Ce sont là quelques faits et indicateurs qui montrent pourquoi les enfants des ménages REVIS ont tant de difficultés à échapper à la pauvreté. Rien de tout cela n’est nouveau. Les rapports nationaux sur l’éducation et les observatoires, recherches scientifiques et plans d’action politiques toujours nouveaux montrent qu’il faut adopter des approches précoces et holistiques pour que les enfants aient la chance de devenir des adultes vivant sans aide d’État et pouvant contribuer à la cohésion sociale en tant que citoyens.

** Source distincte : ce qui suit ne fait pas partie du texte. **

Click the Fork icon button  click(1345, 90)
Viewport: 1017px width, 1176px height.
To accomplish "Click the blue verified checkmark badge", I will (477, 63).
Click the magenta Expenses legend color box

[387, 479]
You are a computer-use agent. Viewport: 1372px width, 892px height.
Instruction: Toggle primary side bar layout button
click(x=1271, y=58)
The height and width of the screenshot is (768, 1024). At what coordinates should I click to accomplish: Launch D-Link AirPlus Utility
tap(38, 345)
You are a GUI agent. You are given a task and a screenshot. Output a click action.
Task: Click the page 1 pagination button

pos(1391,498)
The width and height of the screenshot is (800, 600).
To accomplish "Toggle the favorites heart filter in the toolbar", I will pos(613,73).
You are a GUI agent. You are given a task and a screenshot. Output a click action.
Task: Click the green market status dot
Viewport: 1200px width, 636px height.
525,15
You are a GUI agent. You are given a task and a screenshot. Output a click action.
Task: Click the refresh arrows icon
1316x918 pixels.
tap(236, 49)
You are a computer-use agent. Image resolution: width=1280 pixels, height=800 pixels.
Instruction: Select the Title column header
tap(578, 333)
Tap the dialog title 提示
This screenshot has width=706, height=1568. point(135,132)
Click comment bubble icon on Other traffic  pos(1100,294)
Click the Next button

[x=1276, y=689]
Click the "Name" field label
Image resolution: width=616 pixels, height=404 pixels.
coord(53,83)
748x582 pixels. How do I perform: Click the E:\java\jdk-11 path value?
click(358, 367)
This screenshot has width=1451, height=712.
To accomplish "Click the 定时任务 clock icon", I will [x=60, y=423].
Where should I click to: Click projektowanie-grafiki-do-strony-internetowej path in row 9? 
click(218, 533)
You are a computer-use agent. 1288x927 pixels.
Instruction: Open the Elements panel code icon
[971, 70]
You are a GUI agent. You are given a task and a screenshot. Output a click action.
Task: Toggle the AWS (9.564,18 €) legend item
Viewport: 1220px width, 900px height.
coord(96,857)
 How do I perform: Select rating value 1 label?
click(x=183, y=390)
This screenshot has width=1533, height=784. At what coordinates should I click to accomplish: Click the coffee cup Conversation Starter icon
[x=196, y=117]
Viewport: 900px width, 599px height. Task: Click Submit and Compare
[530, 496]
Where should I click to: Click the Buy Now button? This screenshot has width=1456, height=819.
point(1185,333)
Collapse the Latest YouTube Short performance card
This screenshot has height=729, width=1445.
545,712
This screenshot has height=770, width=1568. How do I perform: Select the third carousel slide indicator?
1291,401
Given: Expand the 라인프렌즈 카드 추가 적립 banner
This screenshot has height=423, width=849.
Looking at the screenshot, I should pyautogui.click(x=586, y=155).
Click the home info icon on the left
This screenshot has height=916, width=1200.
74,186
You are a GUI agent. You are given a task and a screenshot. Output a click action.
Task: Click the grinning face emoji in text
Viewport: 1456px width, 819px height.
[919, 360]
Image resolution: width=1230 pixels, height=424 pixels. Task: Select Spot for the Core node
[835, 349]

Les enfants REVIS n’ont-ils donc vraiment aucune chance ?

Si, il y a des pistes pour les enfants dans les foyers REVIS. Par exemple, avec la loi REVIS qui, dans son « ère RMG », contenait tout un ensemble de mesures destinées à des groupes cibles très divers. Surtout pour les parents célibataires et les personnes socioculturellement défavorisées. On peut commencer à y faire quelque chose si les décideurs (politiques) sont disposés à améliorer la situation.

Quelques angles de réflexion et pistes :

– Actuellement, deux organismes gouvernementaux, l’ONIS et l’ADEM, proposent des accompagnements et des mesures pour le même groupe cible. Cela pourrait être rendu plus efficace si l’ONIS se recentrait sur l’inclusion sociale et si l’ADEM prenait également en charge les activités de préparation et d’activation, comme elle le fait pour les non-bénéficiaires du REVIS.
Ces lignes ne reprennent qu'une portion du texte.